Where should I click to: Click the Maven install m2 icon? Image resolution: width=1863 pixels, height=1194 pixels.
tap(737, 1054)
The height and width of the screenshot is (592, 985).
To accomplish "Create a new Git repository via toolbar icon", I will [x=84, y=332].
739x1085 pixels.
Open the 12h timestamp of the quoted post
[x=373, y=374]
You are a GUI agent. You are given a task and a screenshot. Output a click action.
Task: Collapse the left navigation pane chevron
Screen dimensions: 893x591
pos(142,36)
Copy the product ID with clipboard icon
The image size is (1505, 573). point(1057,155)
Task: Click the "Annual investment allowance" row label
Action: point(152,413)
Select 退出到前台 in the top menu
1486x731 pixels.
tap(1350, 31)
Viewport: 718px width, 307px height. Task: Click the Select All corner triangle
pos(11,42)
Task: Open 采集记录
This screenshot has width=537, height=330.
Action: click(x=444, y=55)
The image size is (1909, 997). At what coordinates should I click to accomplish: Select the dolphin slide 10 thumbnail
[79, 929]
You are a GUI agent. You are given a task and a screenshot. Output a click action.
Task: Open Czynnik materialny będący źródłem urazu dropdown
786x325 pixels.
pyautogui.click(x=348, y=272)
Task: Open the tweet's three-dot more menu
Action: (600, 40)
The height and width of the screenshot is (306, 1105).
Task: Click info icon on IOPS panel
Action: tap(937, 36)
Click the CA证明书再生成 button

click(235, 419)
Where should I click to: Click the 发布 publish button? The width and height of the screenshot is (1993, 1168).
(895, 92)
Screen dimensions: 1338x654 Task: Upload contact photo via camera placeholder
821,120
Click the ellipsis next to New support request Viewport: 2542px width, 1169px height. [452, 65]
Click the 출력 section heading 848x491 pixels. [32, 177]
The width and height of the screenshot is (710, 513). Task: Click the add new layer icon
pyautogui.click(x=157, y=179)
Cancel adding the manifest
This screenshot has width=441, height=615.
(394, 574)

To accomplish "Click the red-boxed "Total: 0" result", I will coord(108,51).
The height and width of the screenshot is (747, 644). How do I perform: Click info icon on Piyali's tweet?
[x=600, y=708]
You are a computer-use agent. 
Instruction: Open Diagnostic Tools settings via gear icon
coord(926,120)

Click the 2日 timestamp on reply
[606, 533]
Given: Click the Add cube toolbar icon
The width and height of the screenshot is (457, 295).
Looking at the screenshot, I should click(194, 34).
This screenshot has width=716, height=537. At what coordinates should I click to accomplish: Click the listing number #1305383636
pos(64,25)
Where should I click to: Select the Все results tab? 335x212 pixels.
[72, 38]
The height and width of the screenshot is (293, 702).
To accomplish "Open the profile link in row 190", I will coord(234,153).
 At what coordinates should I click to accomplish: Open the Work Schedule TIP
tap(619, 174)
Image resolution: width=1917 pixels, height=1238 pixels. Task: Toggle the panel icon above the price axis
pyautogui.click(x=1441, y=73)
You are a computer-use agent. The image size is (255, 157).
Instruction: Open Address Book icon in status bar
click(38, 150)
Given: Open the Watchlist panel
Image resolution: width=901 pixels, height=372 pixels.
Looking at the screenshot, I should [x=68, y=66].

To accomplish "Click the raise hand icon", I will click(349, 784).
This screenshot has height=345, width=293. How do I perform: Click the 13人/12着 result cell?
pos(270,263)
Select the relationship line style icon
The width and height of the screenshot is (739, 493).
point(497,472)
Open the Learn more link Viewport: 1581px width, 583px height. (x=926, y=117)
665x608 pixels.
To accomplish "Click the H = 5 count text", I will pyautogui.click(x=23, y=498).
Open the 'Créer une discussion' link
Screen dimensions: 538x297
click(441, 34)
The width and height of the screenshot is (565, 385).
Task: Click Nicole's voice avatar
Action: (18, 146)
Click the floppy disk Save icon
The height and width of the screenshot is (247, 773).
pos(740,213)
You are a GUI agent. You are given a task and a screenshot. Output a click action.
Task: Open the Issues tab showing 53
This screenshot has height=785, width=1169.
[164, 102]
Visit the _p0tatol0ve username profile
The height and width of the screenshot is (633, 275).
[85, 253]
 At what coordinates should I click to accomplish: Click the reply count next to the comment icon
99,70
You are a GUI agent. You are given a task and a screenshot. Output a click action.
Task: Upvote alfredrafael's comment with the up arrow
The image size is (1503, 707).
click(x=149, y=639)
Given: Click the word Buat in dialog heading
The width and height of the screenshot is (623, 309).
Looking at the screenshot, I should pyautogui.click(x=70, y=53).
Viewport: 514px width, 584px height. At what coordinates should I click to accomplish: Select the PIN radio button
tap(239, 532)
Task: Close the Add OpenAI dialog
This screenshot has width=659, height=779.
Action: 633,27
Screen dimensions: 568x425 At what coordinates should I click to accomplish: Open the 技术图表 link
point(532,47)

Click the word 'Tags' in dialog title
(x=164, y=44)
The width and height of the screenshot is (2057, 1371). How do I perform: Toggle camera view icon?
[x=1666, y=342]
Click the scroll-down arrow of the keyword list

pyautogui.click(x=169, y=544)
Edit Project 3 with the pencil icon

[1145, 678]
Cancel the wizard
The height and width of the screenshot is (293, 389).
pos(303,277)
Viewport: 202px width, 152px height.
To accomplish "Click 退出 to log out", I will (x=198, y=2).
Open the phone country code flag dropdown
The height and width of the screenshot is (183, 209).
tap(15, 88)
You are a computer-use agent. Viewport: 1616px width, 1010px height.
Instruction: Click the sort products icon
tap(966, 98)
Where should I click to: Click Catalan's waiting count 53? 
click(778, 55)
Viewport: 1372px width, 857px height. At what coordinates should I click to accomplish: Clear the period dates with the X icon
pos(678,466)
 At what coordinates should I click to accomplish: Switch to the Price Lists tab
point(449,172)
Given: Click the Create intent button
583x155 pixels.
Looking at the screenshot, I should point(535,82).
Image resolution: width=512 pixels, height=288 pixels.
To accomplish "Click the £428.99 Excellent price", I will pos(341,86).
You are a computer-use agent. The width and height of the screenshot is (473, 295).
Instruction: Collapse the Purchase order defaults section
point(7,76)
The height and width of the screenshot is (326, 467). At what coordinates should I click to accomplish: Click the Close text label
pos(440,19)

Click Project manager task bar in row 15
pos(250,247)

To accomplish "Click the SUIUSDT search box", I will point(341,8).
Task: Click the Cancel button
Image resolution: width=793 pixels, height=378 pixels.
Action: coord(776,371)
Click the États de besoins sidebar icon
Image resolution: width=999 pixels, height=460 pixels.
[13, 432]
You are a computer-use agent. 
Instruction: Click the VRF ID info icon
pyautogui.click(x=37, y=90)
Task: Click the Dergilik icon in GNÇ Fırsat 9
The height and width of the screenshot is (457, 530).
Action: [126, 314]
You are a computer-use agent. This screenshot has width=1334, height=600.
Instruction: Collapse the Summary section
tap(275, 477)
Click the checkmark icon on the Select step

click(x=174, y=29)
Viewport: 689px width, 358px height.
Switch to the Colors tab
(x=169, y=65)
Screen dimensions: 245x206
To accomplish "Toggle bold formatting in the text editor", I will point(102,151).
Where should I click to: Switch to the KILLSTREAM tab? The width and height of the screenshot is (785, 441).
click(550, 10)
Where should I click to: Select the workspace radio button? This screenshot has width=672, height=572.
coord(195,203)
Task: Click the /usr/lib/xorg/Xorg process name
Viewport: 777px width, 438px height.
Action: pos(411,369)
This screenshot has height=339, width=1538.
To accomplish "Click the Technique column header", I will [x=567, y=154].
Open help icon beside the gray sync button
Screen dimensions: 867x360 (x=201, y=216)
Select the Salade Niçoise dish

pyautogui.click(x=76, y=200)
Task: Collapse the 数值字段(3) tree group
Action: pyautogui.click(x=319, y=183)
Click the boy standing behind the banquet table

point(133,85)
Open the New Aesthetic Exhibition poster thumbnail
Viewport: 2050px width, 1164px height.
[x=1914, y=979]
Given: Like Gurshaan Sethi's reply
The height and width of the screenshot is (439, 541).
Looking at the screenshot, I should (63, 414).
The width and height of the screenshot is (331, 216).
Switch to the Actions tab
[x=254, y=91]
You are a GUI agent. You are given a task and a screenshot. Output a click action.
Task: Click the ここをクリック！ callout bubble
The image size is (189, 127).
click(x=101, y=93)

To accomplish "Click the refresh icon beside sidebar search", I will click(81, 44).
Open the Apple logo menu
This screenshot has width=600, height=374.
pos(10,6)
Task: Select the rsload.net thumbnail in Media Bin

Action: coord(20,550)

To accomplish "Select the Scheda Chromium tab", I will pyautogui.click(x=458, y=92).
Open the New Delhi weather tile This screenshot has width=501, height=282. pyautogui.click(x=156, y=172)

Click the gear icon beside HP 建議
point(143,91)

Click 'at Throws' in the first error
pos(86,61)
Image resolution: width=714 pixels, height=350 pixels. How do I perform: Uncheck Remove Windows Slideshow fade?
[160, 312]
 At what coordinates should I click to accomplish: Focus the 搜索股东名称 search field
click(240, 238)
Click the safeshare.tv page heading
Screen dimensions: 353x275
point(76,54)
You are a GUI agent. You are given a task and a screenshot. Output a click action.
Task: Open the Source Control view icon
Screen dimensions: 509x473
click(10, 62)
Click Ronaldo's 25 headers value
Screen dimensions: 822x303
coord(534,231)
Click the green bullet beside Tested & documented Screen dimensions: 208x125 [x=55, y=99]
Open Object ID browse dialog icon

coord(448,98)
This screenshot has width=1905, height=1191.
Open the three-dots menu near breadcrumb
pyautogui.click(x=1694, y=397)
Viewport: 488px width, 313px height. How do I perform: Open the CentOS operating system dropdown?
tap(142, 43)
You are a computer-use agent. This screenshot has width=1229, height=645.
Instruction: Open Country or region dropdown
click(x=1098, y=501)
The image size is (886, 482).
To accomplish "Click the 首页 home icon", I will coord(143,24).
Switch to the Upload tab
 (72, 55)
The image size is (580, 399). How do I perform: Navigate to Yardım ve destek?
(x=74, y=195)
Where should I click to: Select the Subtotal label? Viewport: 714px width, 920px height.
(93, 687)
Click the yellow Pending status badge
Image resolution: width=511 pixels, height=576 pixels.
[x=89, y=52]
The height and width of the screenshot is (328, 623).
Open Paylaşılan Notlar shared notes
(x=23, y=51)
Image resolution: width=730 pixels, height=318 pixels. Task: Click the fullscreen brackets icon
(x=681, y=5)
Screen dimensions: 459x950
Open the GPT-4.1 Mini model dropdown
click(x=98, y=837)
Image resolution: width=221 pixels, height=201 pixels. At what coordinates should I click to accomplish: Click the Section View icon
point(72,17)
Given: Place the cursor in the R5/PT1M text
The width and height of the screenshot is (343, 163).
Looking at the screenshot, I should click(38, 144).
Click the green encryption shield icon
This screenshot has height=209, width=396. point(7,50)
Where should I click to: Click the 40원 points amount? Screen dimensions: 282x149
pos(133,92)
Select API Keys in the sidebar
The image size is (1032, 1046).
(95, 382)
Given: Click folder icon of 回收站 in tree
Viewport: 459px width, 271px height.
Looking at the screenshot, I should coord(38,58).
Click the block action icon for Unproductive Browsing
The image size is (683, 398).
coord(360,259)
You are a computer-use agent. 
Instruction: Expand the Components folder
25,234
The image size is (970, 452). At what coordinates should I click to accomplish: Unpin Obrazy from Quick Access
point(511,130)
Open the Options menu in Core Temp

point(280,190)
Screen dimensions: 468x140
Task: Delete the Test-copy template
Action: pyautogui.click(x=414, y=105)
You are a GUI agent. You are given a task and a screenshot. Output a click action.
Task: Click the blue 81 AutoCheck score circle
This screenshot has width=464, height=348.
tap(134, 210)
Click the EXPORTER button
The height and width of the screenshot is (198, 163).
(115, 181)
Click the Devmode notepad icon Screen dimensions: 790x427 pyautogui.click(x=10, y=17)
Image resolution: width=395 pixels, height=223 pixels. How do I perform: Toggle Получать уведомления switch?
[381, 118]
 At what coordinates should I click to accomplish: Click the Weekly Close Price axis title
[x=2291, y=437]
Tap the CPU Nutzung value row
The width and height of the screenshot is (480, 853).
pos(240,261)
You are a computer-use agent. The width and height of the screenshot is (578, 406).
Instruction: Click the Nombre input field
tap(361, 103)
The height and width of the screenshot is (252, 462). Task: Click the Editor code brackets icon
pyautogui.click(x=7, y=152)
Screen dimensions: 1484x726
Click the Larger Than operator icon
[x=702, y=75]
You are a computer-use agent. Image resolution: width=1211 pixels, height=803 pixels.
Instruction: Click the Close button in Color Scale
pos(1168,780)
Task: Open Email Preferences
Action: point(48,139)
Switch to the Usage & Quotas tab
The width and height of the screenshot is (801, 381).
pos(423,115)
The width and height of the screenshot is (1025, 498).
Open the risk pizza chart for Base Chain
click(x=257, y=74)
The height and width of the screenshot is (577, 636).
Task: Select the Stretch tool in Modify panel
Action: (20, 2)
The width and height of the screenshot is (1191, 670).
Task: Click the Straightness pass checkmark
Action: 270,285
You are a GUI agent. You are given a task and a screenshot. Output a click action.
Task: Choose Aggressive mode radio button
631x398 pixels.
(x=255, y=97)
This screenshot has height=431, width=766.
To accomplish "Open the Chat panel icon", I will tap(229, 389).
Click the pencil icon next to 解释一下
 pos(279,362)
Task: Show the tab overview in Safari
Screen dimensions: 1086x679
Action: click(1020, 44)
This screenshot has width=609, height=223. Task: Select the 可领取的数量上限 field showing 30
============================================================
**GIVEN TASK:** Reproduce, without alteration, every line of the records above from the line containing "Click Project manager task bar in row 15" down to the line containing "Action: [126, 314]", with both of those lines included.

**SOLUTION FOR THIS TASK:**
Click Project manager task bar in row 15
pos(250,247)

To accomplish "Click the SUIUSDT search box", I will point(341,8).
Task: Click the Cancel button
Image resolution: width=793 pixels, height=378 pixels.
Action: coord(776,371)
Click the États de besoins sidebar icon
Image resolution: width=999 pixels, height=460 pixels.
[13, 432]
You are a computer-use agent. 
Instruction: Click the VRF ID info icon
pyautogui.click(x=37, y=90)
Task: Click the Dergilik icon in GNÇ Fırsat 9
The height and width of the screenshot is (457, 530).
Action: [126, 314]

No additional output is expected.